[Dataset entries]
------------------------------------

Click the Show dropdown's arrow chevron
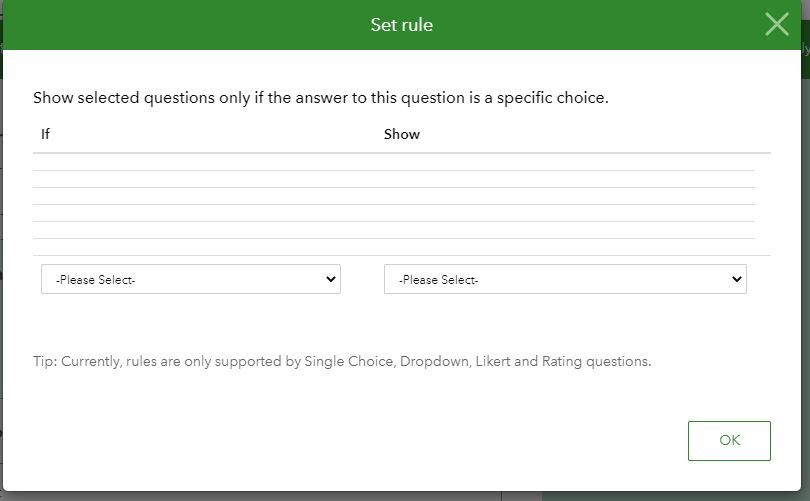(737, 279)
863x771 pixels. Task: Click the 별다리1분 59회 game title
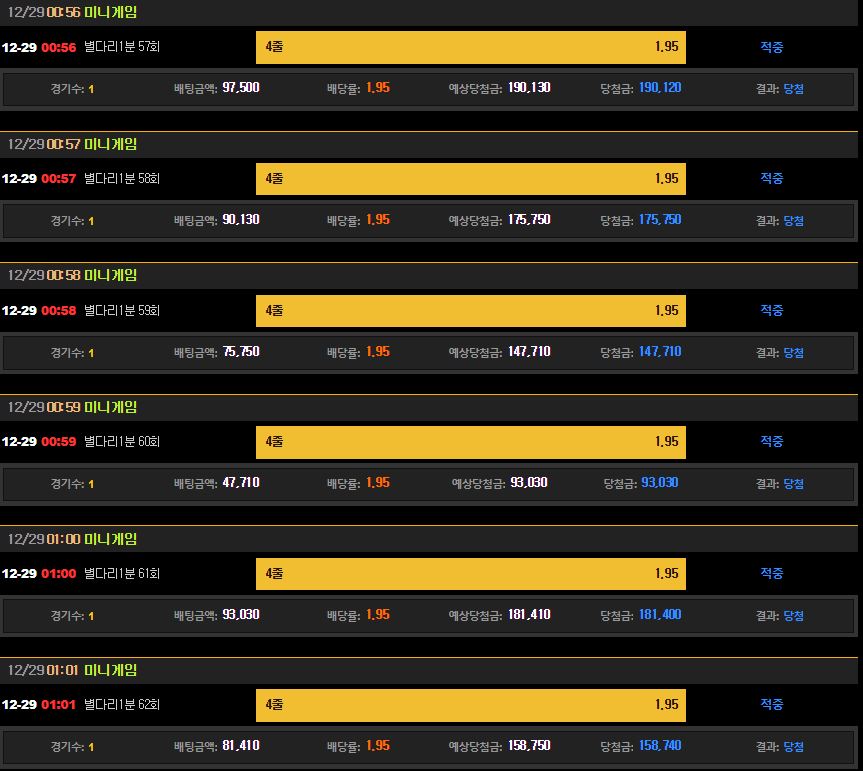tap(122, 311)
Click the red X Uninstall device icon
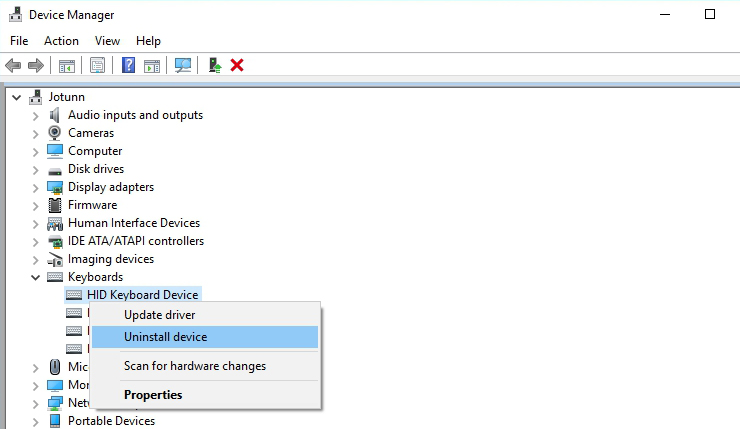The height and width of the screenshot is (429, 740). pyautogui.click(x=237, y=65)
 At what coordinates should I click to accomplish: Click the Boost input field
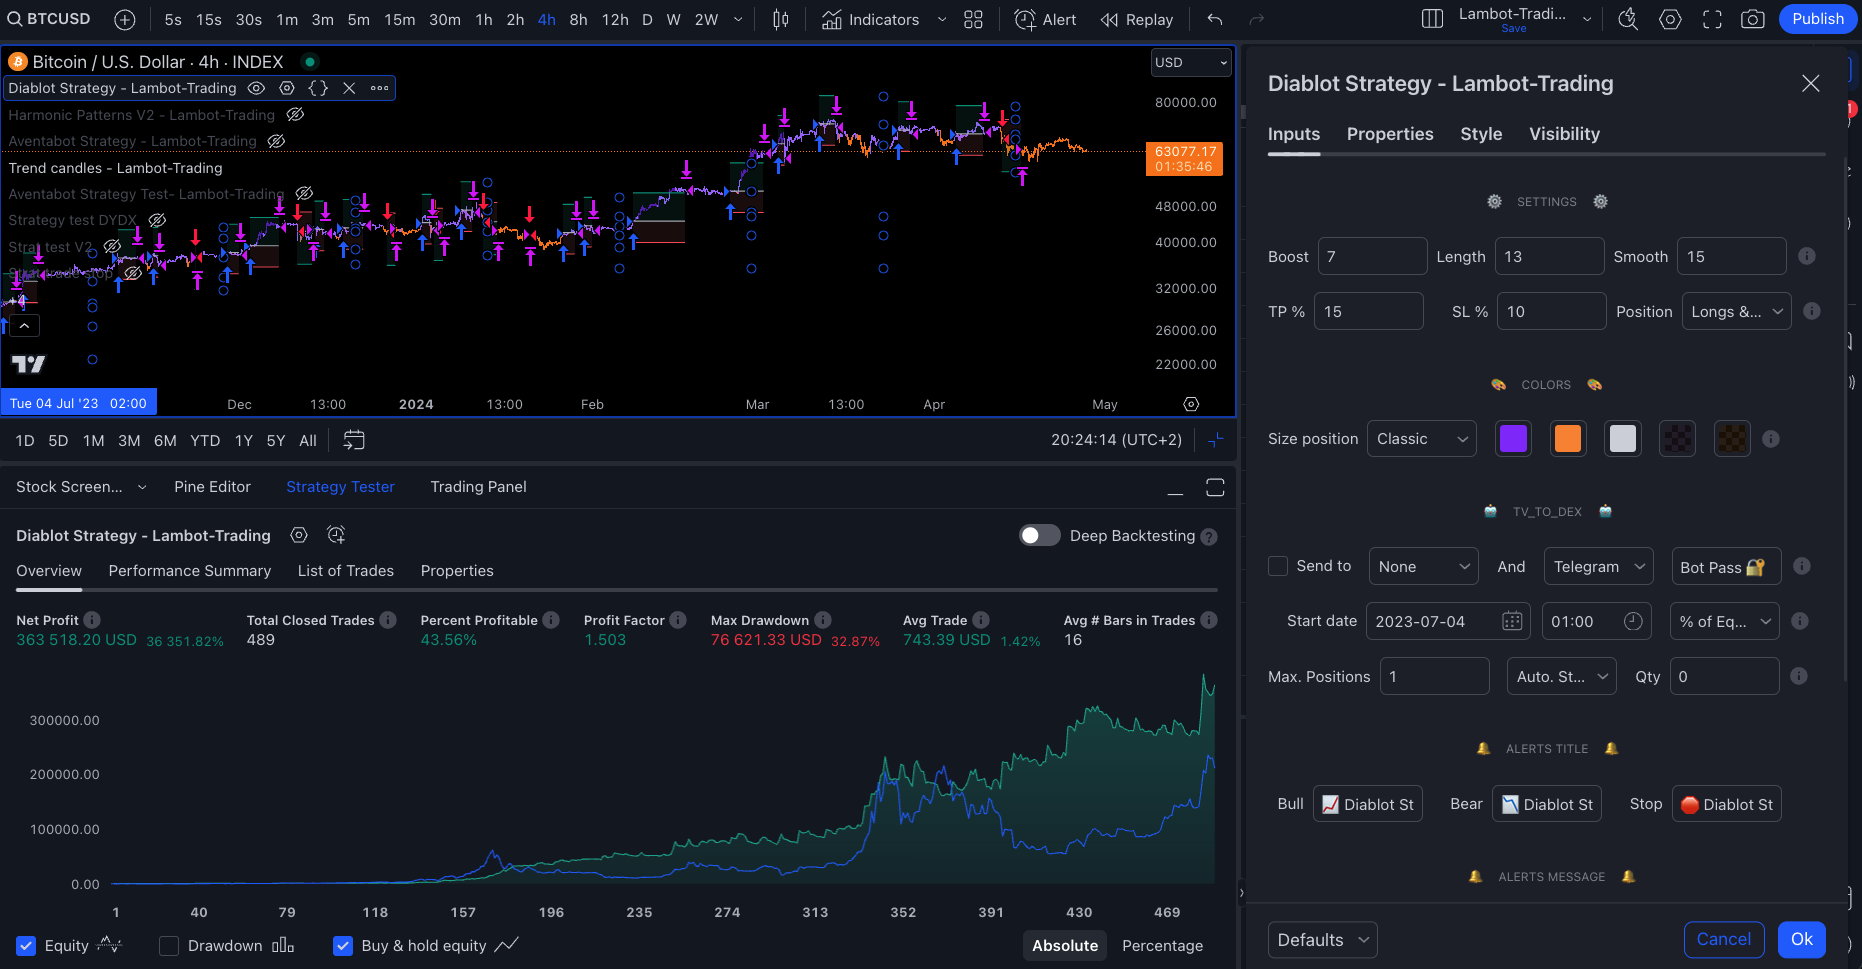click(x=1372, y=257)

------------------------------------

* [What you need to do]:
Could you reproduce the records above exactly, leaving out the pictures?

* [Task response]:
Click the Show dropdown's arrow chevron
(737, 279)
863x771 pixels. Task: Click the 별다리1분 59회 game title
tap(122, 311)
Click the red X Uninstall device icon
The height and width of the screenshot is (429, 740). pyautogui.click(x=237, y=65)
 At what coordinates should I click to accomplish: Click the Boost input field
click(x=1372, y=257)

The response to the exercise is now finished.